» Problem statement
Return, word for word, only the lines of the data below that lie between the line with "Click the 스토어 label in the top banner" and the line with "Screen dimensions: 673x686", those two lines included.

[Stored dataset items]

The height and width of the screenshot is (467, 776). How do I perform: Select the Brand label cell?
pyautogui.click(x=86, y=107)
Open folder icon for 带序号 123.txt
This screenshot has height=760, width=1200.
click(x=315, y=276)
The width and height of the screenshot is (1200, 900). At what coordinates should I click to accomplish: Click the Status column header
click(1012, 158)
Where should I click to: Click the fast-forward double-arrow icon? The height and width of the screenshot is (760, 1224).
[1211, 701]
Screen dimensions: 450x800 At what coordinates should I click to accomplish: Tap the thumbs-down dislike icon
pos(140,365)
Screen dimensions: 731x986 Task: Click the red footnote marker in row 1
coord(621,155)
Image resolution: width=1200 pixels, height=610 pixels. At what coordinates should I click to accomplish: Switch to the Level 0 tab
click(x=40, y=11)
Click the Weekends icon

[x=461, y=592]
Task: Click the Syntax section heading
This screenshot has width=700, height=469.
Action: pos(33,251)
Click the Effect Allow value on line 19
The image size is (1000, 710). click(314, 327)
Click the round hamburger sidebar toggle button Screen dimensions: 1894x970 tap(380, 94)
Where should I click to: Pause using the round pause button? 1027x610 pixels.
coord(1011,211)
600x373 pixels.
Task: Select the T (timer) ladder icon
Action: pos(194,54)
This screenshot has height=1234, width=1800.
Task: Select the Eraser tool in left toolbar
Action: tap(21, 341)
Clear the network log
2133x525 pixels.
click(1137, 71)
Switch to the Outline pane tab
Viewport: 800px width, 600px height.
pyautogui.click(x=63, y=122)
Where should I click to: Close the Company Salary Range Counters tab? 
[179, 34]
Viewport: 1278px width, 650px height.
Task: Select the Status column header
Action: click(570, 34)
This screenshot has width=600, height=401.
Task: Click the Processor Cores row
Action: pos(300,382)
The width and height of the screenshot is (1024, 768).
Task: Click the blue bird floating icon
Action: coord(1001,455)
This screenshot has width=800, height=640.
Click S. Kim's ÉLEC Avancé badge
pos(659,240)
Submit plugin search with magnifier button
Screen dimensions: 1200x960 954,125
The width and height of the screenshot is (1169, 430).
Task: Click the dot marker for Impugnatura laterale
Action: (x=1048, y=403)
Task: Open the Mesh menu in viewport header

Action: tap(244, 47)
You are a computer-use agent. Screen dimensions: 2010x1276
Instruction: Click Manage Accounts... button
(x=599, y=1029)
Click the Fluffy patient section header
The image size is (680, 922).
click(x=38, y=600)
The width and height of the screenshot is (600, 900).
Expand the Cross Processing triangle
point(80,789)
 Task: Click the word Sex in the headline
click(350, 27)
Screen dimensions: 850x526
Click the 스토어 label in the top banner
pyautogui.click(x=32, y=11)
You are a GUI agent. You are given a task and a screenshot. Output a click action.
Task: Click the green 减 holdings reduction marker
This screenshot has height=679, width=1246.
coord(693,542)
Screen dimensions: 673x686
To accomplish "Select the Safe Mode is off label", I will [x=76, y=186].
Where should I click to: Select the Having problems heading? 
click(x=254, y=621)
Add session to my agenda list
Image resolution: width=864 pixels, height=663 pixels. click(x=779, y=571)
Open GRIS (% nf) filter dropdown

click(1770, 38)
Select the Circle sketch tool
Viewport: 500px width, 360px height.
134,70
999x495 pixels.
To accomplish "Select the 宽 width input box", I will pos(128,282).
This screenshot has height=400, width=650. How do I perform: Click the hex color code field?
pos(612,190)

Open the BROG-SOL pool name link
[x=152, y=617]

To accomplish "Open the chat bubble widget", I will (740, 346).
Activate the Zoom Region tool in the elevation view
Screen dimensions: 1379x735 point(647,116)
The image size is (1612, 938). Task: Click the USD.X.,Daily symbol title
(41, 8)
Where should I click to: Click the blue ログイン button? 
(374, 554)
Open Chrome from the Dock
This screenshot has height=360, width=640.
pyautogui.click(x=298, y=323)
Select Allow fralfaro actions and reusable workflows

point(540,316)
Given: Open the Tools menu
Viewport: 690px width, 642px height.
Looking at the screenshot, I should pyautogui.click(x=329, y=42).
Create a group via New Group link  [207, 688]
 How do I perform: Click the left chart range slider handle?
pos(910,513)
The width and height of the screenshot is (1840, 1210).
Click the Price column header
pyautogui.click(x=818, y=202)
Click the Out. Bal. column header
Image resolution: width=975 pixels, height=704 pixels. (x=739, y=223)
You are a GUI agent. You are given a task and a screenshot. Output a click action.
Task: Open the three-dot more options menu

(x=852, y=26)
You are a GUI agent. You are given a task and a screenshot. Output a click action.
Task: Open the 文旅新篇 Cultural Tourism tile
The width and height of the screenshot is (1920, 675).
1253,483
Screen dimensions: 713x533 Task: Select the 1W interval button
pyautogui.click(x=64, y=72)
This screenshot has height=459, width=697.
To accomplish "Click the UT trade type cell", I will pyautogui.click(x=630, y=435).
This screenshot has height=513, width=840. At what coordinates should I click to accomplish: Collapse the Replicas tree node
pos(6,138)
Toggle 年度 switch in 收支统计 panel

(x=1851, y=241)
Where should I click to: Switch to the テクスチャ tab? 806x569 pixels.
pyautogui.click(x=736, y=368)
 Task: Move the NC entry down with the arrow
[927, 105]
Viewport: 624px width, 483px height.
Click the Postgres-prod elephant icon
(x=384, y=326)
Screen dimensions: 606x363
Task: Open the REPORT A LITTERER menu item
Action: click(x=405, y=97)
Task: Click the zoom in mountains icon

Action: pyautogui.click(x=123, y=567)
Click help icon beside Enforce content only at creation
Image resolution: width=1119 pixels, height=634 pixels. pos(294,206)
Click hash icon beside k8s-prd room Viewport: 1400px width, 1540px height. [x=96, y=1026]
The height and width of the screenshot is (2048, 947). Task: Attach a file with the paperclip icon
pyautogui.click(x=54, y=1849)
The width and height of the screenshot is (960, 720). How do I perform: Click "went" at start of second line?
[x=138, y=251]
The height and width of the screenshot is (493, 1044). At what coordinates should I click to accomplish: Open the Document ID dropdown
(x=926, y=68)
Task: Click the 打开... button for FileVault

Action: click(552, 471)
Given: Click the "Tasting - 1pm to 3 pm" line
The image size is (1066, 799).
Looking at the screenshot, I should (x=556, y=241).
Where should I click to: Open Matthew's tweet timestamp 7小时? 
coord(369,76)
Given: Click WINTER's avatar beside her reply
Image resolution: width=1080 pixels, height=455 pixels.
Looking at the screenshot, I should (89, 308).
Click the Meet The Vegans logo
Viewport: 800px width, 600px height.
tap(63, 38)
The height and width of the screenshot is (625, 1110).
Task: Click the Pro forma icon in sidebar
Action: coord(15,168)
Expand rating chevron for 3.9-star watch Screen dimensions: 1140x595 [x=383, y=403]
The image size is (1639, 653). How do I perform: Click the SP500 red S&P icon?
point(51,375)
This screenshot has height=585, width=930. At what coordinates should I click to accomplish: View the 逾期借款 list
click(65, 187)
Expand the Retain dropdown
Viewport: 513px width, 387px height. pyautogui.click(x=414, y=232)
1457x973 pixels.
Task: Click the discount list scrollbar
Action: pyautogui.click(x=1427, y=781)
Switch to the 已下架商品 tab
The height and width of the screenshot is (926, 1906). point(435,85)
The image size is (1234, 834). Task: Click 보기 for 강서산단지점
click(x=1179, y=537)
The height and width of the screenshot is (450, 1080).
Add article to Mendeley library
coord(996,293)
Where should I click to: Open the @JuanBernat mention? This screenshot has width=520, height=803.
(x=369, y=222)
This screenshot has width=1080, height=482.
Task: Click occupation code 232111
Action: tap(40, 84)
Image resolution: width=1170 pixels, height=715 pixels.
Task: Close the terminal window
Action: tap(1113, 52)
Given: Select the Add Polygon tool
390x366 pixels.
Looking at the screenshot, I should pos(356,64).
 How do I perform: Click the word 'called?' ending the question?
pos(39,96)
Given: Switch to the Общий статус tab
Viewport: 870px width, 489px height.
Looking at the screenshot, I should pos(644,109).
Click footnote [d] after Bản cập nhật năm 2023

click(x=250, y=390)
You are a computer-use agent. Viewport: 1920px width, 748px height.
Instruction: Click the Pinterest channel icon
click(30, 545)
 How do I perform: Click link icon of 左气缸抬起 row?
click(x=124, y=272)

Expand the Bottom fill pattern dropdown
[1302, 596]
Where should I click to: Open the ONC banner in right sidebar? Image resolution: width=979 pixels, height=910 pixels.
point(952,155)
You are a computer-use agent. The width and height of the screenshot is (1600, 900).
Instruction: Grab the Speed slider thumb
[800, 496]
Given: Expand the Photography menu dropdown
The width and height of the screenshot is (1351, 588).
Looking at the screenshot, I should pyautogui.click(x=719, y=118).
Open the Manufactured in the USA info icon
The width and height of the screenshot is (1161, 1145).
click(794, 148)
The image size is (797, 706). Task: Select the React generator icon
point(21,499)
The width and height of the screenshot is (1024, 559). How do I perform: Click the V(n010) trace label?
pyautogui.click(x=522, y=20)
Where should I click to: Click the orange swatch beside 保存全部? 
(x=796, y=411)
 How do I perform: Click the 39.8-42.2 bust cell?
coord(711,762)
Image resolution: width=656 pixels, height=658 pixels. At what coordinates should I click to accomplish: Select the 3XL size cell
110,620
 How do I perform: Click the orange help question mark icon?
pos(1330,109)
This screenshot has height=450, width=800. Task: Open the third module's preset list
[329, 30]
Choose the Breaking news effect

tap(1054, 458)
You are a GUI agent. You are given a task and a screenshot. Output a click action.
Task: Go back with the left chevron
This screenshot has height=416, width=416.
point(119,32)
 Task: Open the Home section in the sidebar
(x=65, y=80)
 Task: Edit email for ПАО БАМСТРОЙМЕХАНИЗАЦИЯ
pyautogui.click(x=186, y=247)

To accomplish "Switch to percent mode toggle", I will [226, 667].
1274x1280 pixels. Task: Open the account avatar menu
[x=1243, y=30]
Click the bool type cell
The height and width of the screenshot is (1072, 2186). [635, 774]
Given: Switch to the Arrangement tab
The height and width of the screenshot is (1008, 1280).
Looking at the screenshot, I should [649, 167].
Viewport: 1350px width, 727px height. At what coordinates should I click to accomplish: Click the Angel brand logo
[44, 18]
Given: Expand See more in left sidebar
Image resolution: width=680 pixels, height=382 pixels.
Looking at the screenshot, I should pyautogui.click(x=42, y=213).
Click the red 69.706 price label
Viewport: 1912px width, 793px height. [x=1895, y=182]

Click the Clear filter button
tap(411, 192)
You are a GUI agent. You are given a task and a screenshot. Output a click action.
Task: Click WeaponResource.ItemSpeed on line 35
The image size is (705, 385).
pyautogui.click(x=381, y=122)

» Result of the task
Click the 스토어 label in the top banner
pyautogui.click(x=32, y=11)
You are a GUI agent. You are given a task and a screenshot. Output a click action.
Task: Click the green 减 holdings reduction marker
This screenshot has height=679, width=1246.
coord(693,542)
Screen dimensions: 673x686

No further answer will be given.